* _Required work_: Your copy should hold exactly the lines from the one containing "Task: Click the Harga Jual column header" through the last line of the entries, and no pictures.
━━━━━━━━━━━━━━━━━━━━
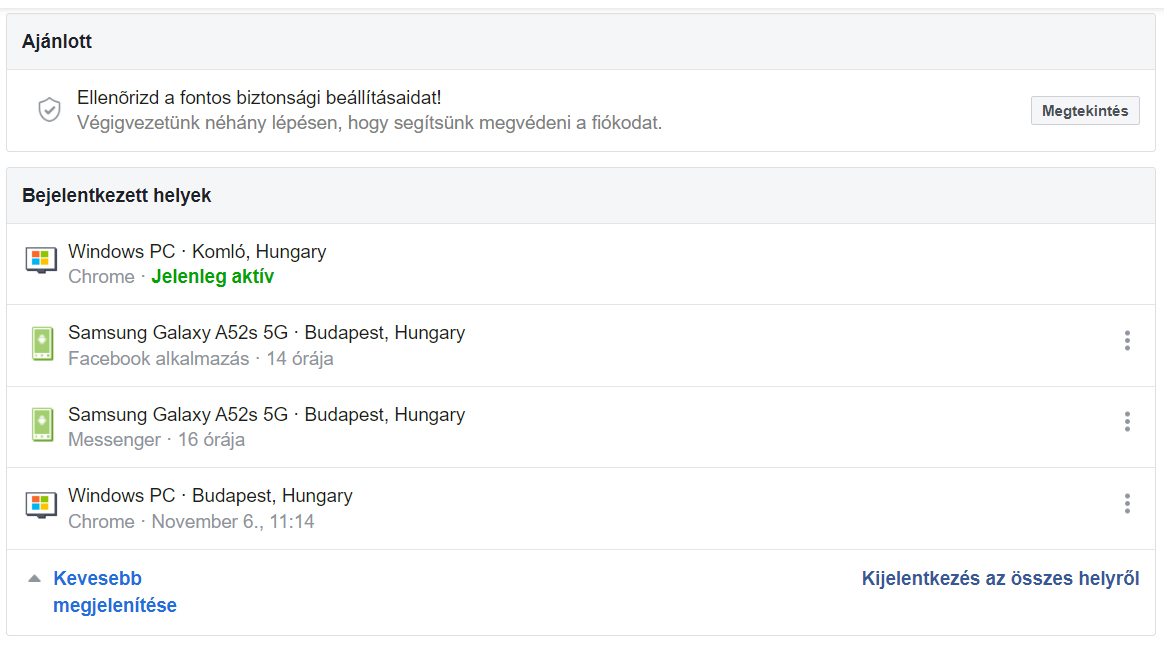
Task: Click the Megtekintés button
Action: [1085, 111]
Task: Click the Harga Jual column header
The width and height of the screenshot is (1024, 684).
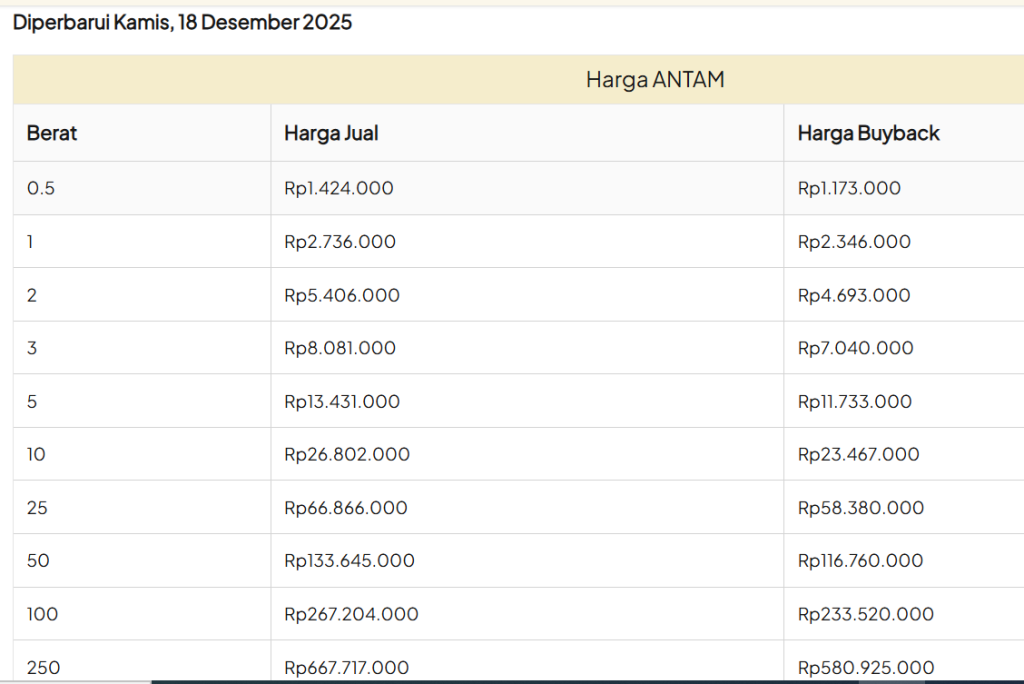Action: [331, 133]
━━━━━━━━━━━━━━━━━━━━
* _Written response_:
Task: Click the Harga Jual column header
The width and height of the screenshot is (1024, 684).
Action: [331, 133]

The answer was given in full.